» Work instruction
Every line of the records below that holds the word "value" belongs in the answer.

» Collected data
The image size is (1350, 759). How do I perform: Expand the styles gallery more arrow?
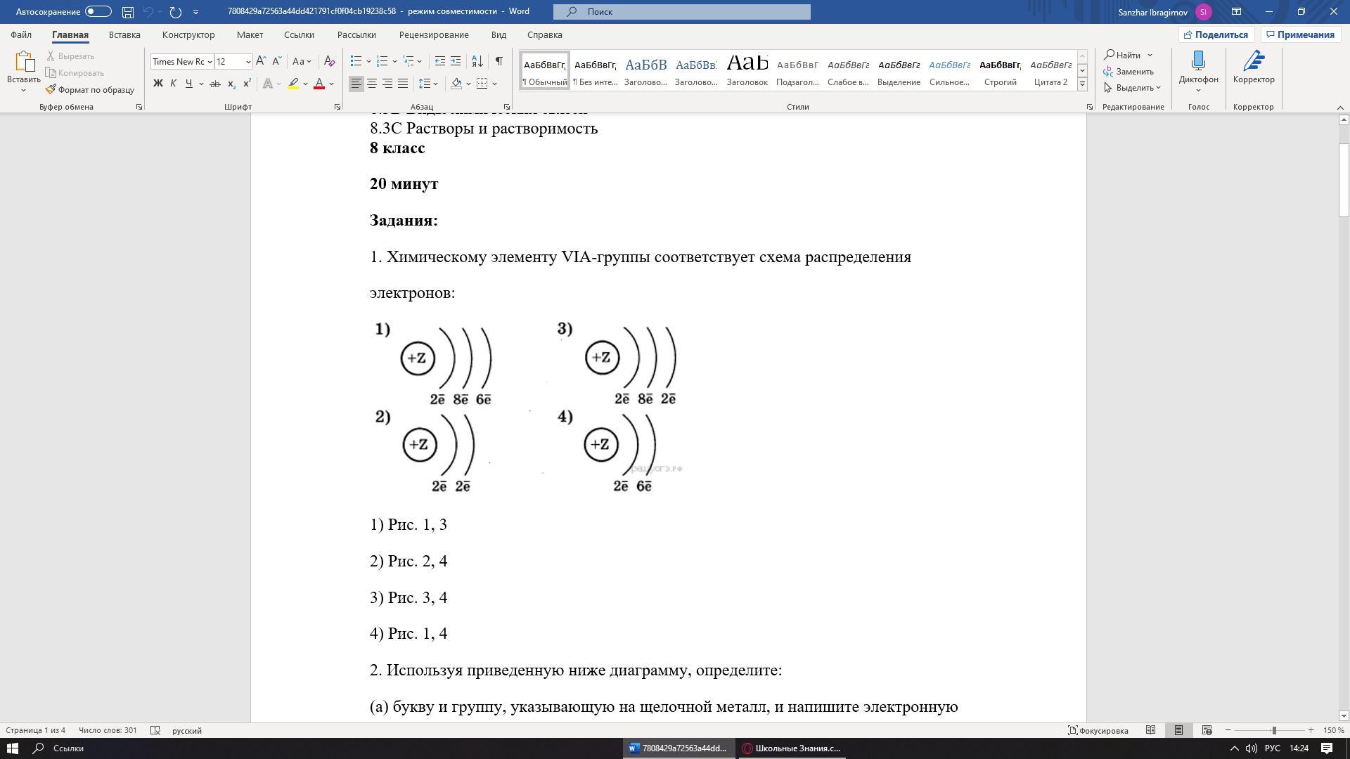click(1082, 84)
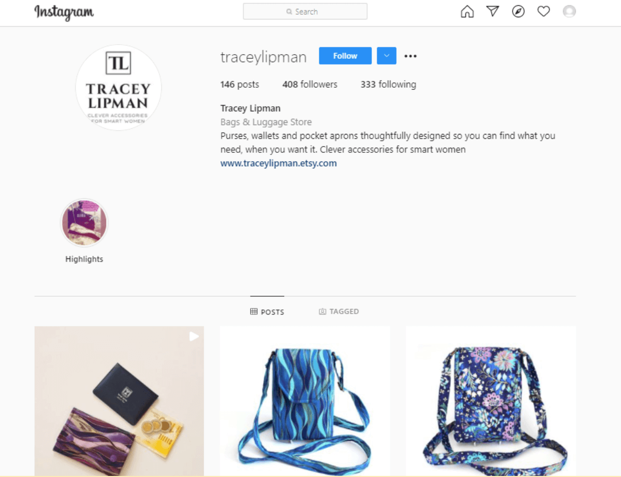View the 333 following list
The image size is (621, 477).
click(388, 85)
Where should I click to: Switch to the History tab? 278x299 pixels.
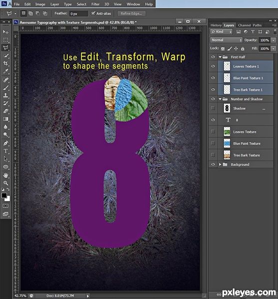[x=216, y=25]
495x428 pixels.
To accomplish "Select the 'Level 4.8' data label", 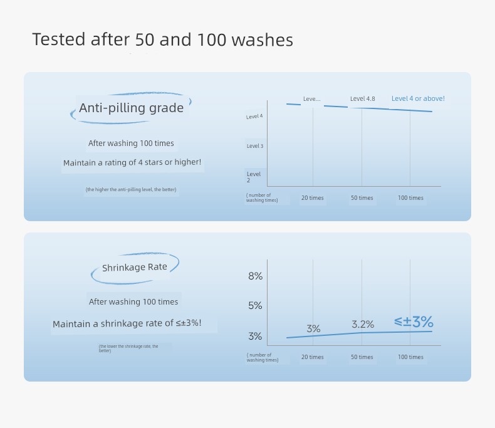I will (x=362, y=99).
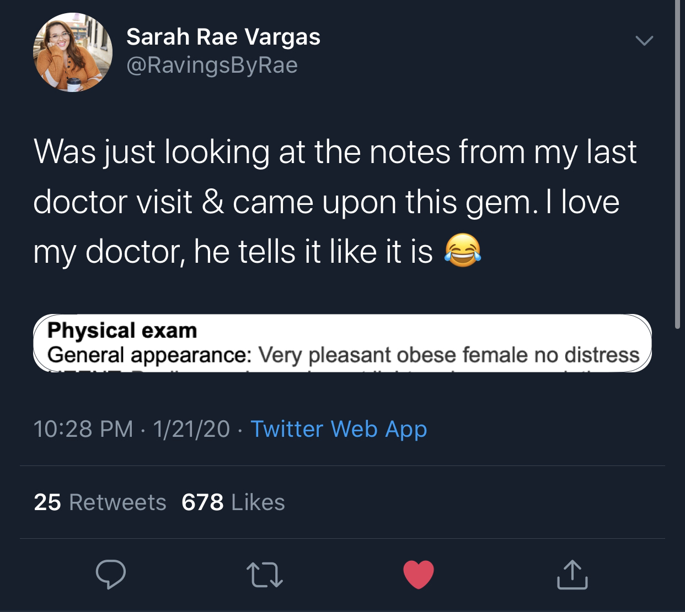The width and height of the screenshot is (685, 612).
Task: Click the 10:28 PM timestamp
Action: pyautogui.click(x=83, y=429)
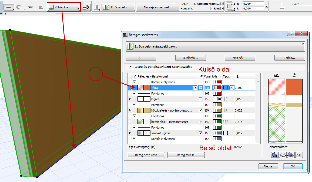Click the curved wall geometry icon
This screenshot has height=182, width=312.
coord(19,7)
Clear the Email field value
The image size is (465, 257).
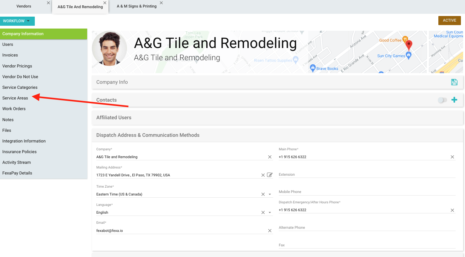(x=270, y=231)
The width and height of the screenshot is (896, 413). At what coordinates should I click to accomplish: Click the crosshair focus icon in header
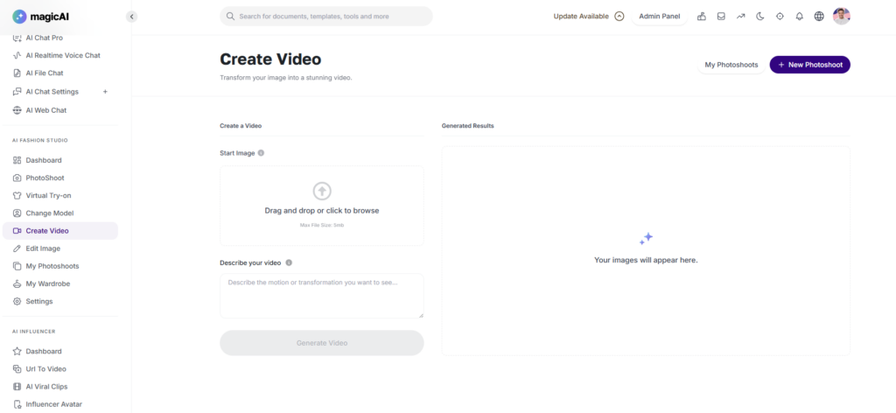(x=780, y=16)
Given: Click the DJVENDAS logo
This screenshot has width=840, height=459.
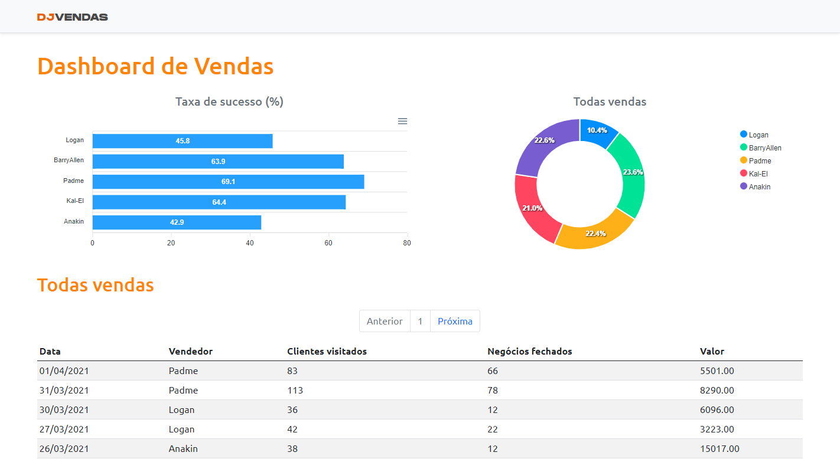Looking at the screenshot, I should (x=72, y=17).
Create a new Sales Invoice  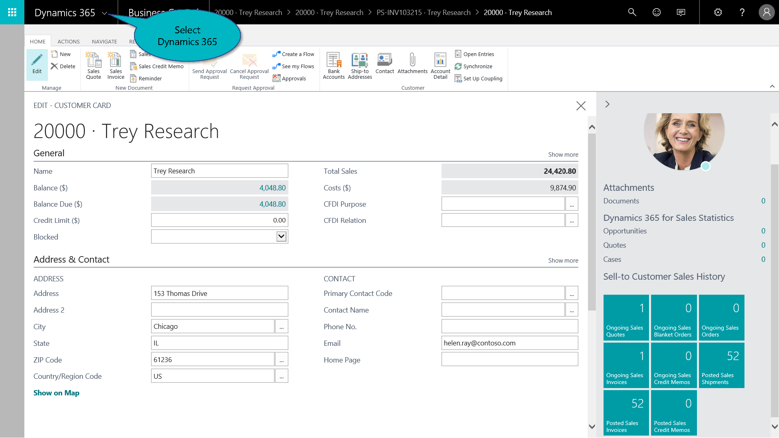(116, 65)
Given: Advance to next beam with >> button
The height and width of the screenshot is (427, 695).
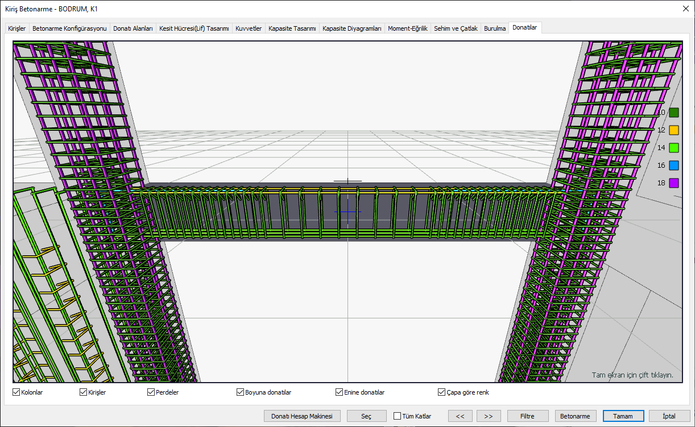Looking at the screenshot, I should click(x=489, y=416).
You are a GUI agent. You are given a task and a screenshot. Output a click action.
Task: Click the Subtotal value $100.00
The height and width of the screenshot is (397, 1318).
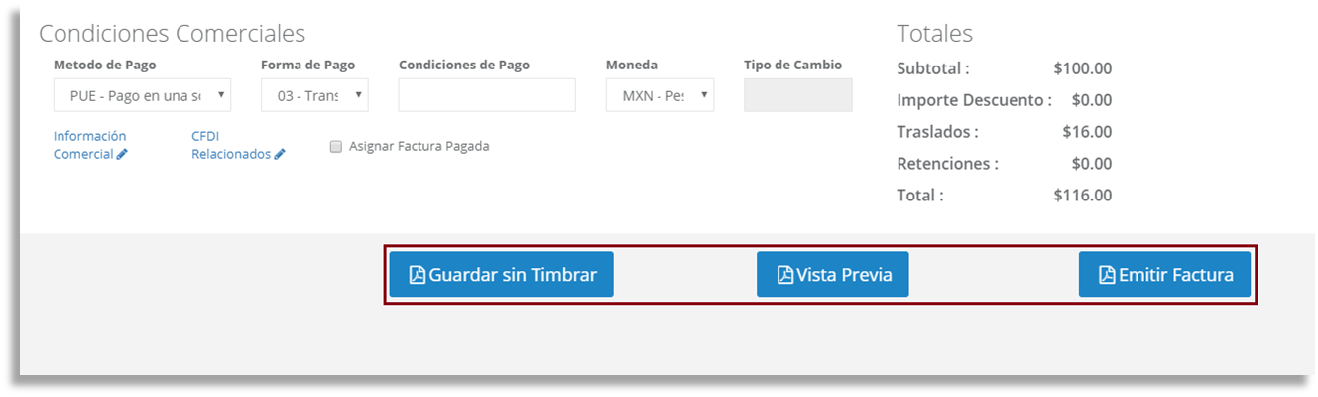pos(1082,68)
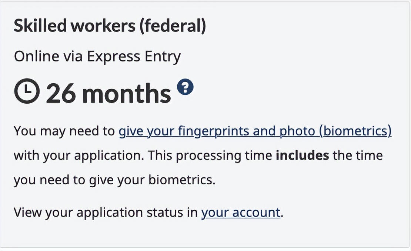This screenshot has width=411, height=251.
Task: Click the clock icon beside 26 months
Action: (x=27, y=91)
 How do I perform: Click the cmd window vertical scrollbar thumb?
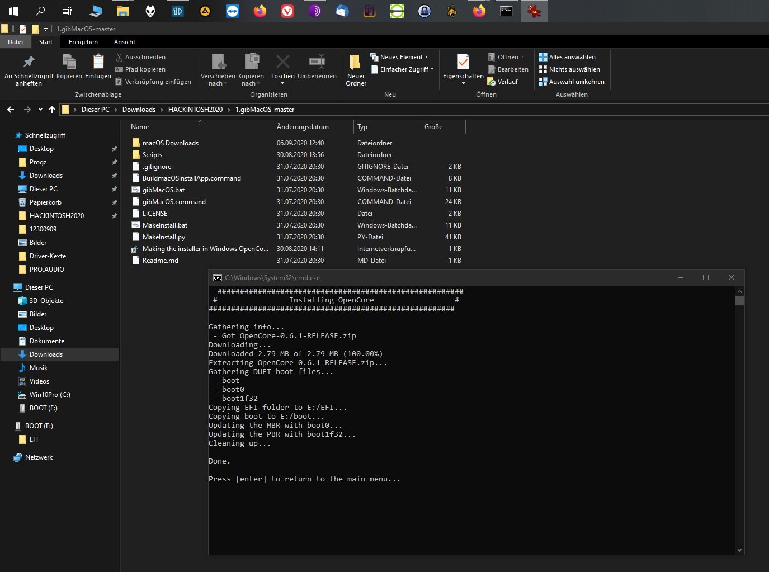(739, 300)
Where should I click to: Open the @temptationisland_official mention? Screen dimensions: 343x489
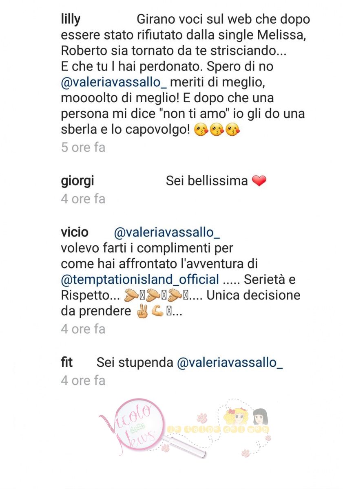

» Solved exercise
Clear the Email field value
Task: Click the Subtotal value $100.00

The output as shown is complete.